---------- The data ----------

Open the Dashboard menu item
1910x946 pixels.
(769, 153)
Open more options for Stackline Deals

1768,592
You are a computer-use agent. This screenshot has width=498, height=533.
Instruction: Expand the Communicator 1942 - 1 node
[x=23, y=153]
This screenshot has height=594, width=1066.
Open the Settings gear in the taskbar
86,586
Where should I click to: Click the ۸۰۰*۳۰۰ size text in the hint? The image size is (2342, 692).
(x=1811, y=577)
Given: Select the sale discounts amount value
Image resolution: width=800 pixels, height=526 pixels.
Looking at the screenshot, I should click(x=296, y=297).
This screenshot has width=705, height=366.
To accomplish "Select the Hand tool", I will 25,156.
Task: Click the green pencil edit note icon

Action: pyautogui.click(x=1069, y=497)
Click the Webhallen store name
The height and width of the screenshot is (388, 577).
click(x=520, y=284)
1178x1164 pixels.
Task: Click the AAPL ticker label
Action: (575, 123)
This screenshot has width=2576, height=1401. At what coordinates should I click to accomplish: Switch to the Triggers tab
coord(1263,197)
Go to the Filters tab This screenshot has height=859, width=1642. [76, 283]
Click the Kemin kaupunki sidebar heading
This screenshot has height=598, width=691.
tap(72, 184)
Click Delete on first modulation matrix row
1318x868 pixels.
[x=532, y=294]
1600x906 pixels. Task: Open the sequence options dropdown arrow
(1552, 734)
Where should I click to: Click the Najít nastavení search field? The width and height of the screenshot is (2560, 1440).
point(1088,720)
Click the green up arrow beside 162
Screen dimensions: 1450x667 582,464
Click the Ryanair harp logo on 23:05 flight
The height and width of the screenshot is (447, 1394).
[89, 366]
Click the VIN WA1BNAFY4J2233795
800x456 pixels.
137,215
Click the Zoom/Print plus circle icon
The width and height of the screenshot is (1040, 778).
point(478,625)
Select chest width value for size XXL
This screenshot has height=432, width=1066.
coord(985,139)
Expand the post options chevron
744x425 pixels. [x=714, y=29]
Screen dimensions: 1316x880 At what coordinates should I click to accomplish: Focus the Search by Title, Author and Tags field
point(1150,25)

----------

→ Brief: Put every line of the records above into a Markdown table with the columns Row and Line, numbering the rows and leaving out blank lines.

→ Full response:
| Row | Line |
|---|---|
| 1 | Open the Dashboard menu item |
| 2 | 1910x946 pixels. |
| 3 | (769, 153) |
| 4 | Open more options for Stackline Deals |
| 5 | 1768,592 |
| 6 | You are a computer-use agent. This screenshot has width=498, height=533. |
| 7 | Instruction: Expand the Communicator 1942 - 1 node |
| 8 | [x=23, y=153] |
| 9 | This screenshot has height=594, width=1066. |
| 10 | Open the Settings gear in the taskbar |
| 11 | 86,586 |
| 12 | Where should I click to: Click the ۸۰۰*۳۰۰ size text in the hint? The image size is (2342, 692). |
| 13 | (x=1811, y=577) |
| 14 | Given: Select the sale discounts amount value |
| 15 | Image resolution: width=800 pixels, height=526 pixels. |
| 16 | Looking at the screenshot, I should click(x=296, y=297). |
| 17 | This screenshot has width=705, height=366. |
| 18 | To accomplish "Select the Hand tool", I will 25,156. |
| 19 | Task: Click the green pencil edit note icon |
| 20 | Action: pyautogui.click(x=1069, y=497) |
| 21 | Click the Webhallen store name |
| 22 | The height and width of the screenshot is (388, 577). |
| 23 | click(x=520, y=284) |
| 24 | 1178x1164 pixels. |
| 25 | Task: Click the AAPL ticker label |
| 26 | Action: (575, 123) |
| 27 | This screenshot has width=2576, height=1401. At what coordinates should I click to accomplish: Switch to the Triggers tab |
| 28 | coord(1263,197) |
| 29 | Go to the Filters tab This screenshot has height=859, width=1642. [76, 283] |
| 30 | Click the Kemin kaupunki sidebar heading |
| 31 | This screenshot has height=598, width=691. |
| 32 | tap(72, 184) |
| 33 | Click Delete on first modulation matrix row |
| 34 | 1318x868 pixels. |
| 35 | [x=532, y=294] |
| 36 | 1600x906 pixels. Task: Open the sequence options dropdown arrow |
| 37 | (1552, 734) |
| 38 | Where should I click to: Click the Najít nastavení search field? The width and height of the screenshot is (2560, 1440). |
| 39 | point(1088,720) |
| 40 | Click the green up arrow beside 162 |
| 41 | Screen dimensions: 1450x667 582,464 |
| 42 | Click the Ryanair harp logo on 23:05 flight |
| 43 | The height and width of the screenshot is (447, 1394). |
| 44 | [89, 366] |
| 45 | Click the VIN WA1BNAFY4J2233795 |
| 46 | 800x456 pixels. |
| 47 | 137,215 |
| 48 | Click the Zoom/Print plus circle icon |
| 49 | The width and height of the screenshot is (1040, 778). |
| 50 | point(478,625) |
| 51 | Select chest width value for size XXL |
| 52 | This screenshot has height=432, width=1066. |
| 53 | coord(985,139) |
| 54 | Expand the post options chevron |
| 55 | 744x425 pixels. [x=714, y=29] |
| 56 | Screen dimensions: 1316x880 At what coordinates should I click to accomplish: Focus the Search by Title, Author and Tags field |
| 57 | point(1150,25) |